*Seite*.
——

Stockholm. .
Julian Assange ist das Gesicht von Wikileaks. Mit der neusten Veröffentlichung geheimer Dokumente aus dem Irak-Krieg bringt er sich wieder ins Gespräch.
Wenn Julian Assange spricht, wägt er jedes Wort genau ab. Das gilt besonders, wenn der Mitbegründer der Enthüllungsplattform Wikileaks Informationen über sich selbst preisgeben soll. Nie ist sicher, woher er gerade kommt, woran er arbeitet. Sein Alter gibt Assange mit 39 an, das genaue Geburtsdatum behält der gebürtige Australier für sich. Rastlos reist er um die Welt, quartiert sich bei Bekannten und Helfern ein. Heute in Stockholm, morgen in Nairobi, übermorgen in London. „Wir stehen Organisationen gegenüber, die sich nicht an die Regeln halten“, sagt Assange, der als das Gesicht von Wikileaks gilt. „Wir stehen Geheimdiensten gegenüber.“
Ein gewisses Maß an Verschwörungstheorie ist Assange nicht zu verübeln. Die Veröffentlichung von fast 400.000 geheimen US-Dokumenten zum Irak-Krieg, in denen unter anderem der Tod hunderter Zivilisten an US-Checkpoints dokumentiert ist, ist nur der neueste Coup, mit dem Assange und seine Mitstreiter die US-Armee und Geheimdienste gegen sich aufbringen. Schon mit der Veröffentlichung zehntausender geheimer Dokumente zum Afghanistan-Einsatz hatte sich Wikileaks mächtige Feinde gemacht.

——

*Arbeitsauftrag 1*.
Wie viele geheime US-Dokumente zum Irak-Krieg hat Wikileaks laut dem Artikel über Julian Assange veröffentlicht?
*Arbeitsauftrag 2*.
Schreib den Artikel über Julian Assange im gleichen Stil weiter, und zwar im Anschluss an seinen letzten Satz.

*Bereitgestelltes Material*.

——

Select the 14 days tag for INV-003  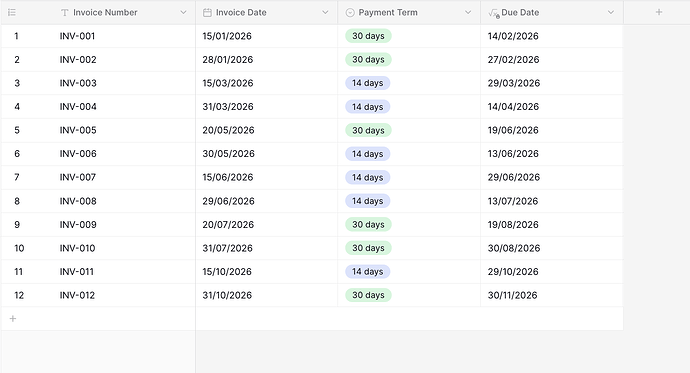pos(367,83)
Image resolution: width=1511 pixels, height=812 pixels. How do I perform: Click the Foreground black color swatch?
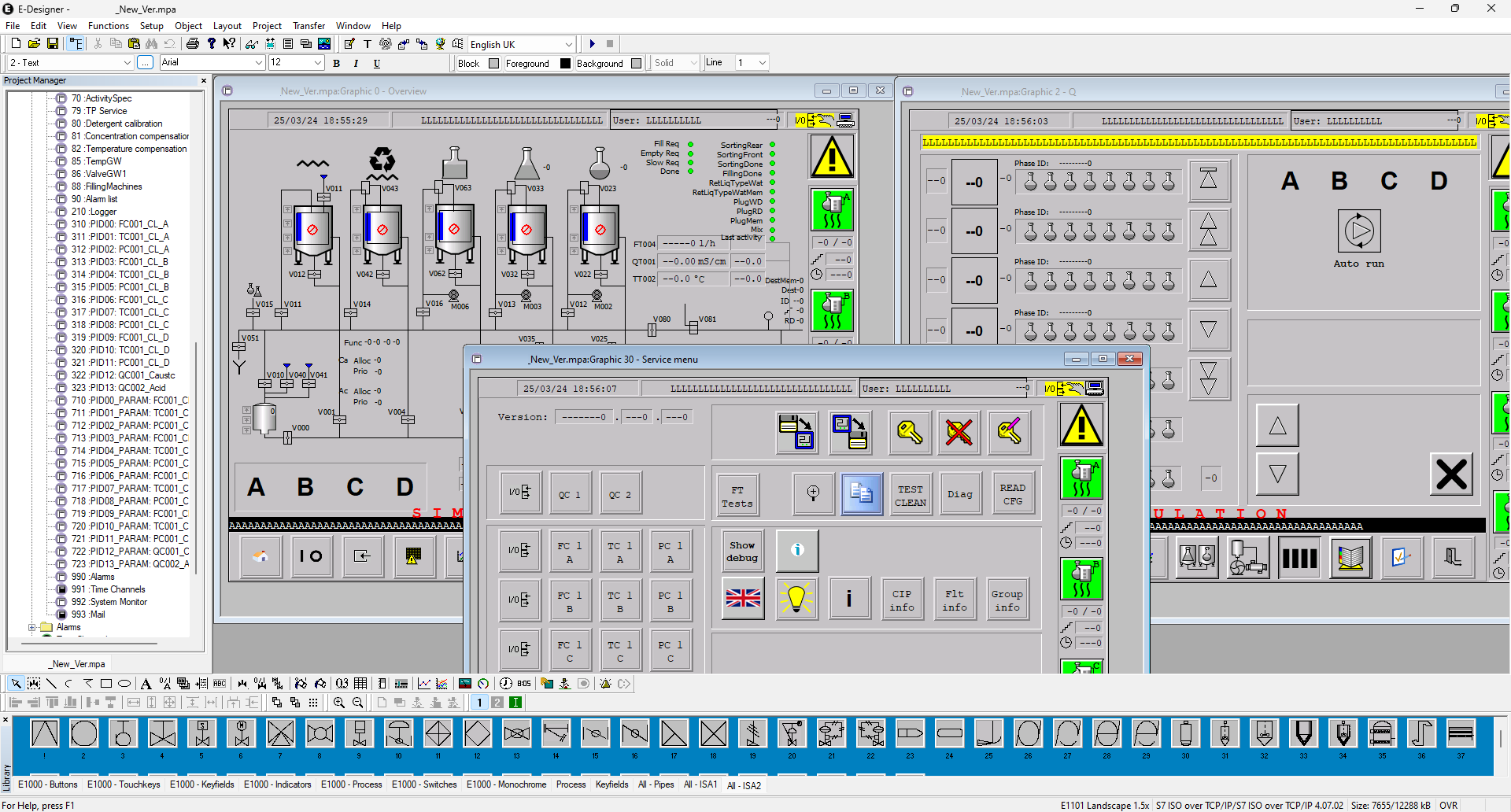pyautogui.click(x=565, y=64)

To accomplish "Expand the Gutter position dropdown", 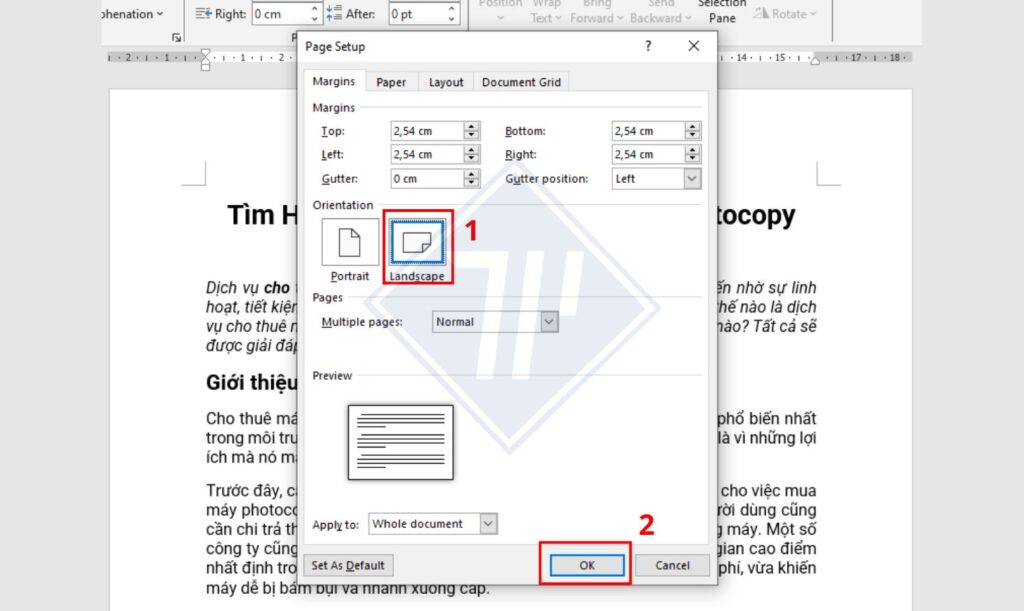I will coord(692,179).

——

*Antwort 1*.
Fast 400.000.

*Antwort 2*.
„Wir hoffen, dass wir einige dieser Angriffe auf die Wahrheit korrigieren können“
„Diese Veröffentlichung zeigt nur die Wahrheit“, sagte Assange am Wochenende in London zu den Irak-Dokumenten. In Zeiten des Krieges werde die Wahrheit bereits lange vor Beginn des Einsatzes bedroht. „Wir hoffen, dass wir einige dieser Angriffe auf die Wahrheit korrigieren können.“ Die Pressekonferenz zu den Irak-Dokumenten war einer der wenigen öffentlichen Auftritte der vergangenen Wochen des Mannes mit den hellblonden Haaren.
Im August war Assange in Schweden unter Vergewaltigungsverdacht geraten, seitdem war er kaum zu sehen. Er soll eine Frau vergewaltigt und eine weitere belästigt haben, weist aber alle Vorwürfe zurück. Ein Haftbefehl gegen ihn wurde inzwischen aufgehoben, die schwedische Justiz ermittelt aber weiter.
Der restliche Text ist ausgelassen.